PGR recorre de decisão que soltou Dirceu

    Para a procuradora-geral da República, Raquel Dodge, a defesa do ex-ministro não utilizou os meios previstos na lei processual penal

    Foto: Marcos Corrêa/PR

    A Procuradoria-Geral da República recorreu contra a decisão da Segunda Turma do Supremo Tribunal Federal (STF) que concedeu liberdade ao ex-ministro José Dirceu.
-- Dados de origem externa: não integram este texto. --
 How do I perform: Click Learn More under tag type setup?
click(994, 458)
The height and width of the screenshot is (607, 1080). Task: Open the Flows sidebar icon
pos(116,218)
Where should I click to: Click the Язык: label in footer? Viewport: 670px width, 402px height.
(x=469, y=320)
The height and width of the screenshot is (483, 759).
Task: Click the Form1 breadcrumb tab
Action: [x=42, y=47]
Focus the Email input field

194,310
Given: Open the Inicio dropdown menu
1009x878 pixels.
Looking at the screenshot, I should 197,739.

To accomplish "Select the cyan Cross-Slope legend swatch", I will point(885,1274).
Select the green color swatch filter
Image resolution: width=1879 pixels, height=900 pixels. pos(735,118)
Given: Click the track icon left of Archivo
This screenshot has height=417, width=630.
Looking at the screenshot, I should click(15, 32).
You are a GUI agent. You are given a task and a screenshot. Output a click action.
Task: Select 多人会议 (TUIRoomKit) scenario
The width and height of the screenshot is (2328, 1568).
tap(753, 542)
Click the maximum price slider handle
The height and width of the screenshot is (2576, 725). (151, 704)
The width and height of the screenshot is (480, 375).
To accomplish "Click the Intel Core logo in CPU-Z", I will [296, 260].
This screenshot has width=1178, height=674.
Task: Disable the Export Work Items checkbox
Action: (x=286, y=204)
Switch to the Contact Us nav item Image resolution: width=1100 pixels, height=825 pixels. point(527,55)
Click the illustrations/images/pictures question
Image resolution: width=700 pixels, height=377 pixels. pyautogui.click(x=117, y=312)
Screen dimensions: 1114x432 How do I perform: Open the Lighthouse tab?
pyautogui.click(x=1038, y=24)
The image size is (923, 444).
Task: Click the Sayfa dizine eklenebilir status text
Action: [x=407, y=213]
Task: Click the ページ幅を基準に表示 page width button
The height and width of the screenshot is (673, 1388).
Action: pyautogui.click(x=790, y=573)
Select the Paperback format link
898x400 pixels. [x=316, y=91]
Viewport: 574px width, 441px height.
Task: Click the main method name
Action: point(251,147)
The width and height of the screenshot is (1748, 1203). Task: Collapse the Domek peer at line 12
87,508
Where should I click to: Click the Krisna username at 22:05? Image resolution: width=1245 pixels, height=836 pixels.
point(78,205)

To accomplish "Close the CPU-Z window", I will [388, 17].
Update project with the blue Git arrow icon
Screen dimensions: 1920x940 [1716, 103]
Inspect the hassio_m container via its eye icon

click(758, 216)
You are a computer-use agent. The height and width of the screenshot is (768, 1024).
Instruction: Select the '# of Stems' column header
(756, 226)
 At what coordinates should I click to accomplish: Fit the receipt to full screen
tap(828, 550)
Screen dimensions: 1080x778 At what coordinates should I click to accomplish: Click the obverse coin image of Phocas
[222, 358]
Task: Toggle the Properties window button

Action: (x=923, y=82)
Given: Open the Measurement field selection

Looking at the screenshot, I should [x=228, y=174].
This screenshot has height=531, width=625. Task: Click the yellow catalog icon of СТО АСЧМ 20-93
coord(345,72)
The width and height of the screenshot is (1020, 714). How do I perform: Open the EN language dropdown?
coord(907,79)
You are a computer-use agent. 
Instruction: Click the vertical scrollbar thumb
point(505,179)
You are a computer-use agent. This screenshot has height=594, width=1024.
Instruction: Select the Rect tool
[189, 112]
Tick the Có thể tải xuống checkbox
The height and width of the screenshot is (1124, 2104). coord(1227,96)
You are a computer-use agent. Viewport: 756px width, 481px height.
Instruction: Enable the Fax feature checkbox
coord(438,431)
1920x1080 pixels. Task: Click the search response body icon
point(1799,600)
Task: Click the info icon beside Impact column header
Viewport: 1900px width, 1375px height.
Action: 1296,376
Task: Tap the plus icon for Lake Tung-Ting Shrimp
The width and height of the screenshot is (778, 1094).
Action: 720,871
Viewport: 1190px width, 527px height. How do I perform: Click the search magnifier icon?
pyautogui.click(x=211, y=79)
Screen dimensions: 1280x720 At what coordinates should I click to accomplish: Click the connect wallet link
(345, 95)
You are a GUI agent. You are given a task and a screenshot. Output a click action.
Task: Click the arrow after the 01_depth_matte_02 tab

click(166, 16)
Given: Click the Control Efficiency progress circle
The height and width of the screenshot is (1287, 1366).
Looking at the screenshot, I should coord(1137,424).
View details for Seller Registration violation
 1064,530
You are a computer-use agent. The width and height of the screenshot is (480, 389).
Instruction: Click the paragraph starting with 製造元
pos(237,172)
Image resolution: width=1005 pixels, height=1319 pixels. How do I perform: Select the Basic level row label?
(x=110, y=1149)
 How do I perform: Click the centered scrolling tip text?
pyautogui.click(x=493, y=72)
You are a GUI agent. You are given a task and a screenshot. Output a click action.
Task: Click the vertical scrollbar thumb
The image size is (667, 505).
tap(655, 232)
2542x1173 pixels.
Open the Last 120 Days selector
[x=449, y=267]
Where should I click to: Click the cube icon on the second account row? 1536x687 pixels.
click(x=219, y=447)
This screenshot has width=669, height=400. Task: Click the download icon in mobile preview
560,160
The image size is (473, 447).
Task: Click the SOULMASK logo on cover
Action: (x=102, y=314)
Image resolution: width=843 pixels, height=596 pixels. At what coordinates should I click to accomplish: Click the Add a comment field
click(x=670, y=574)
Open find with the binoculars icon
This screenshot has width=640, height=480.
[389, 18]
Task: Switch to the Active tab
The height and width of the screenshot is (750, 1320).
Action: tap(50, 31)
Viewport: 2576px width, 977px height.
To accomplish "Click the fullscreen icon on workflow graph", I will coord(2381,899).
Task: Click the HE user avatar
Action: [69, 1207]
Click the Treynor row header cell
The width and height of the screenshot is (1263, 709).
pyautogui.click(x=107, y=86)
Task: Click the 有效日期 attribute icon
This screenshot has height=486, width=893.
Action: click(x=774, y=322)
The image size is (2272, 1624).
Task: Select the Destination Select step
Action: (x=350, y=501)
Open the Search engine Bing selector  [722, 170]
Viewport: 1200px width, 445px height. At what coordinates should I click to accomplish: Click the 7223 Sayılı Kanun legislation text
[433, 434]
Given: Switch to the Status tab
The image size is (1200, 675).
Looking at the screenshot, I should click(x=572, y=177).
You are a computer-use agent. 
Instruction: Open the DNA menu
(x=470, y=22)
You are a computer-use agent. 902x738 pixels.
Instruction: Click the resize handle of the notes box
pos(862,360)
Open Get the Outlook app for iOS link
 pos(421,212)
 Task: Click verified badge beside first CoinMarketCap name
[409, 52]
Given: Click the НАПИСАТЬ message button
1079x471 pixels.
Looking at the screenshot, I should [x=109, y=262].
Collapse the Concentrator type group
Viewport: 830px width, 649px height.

    Condenado a 30 anos e nove meses de prisão por corrupção ativa, lavagem de dinheiro e organização criminosa na Operação Lava Jato, Dirceu havia iniciado o cumprimento da pena, mas conseguiu em junho a liberação para aguardar o julgamento dos recursos em liberdade.

    No entanto, para a procuradora-geral da República, Raquel Dodge, a defesa do ex-ministro não utilizou os meios previstos na lei processual penal. “In casu, todavia, José Dirceu resolveu se valer de meio processual absolutamente exótico ao sistema legal […]”, defendeu Dodge.

    A procuradora alegou ainda que houve omissão na observação do contraditório e da ampla defesa, porque o pedido teria sido julgado sem que Ministério Público Federal fosse intimado a opinar sobre o caso.

    “Ocorre que esta decisão judicial acolheu a Petição apresentada pela defesa de José Dirceu de modo atípico, em supressão de instâncias, com fuga ao objeto da Reclamação e violação à competência jurisdicional (como será demonstrado posteriormente), sem, todavia, ouvir-se previamente o MPF, apesar, repita-se, do seu nítido interesse no caso e da sua relevância social”, declarou.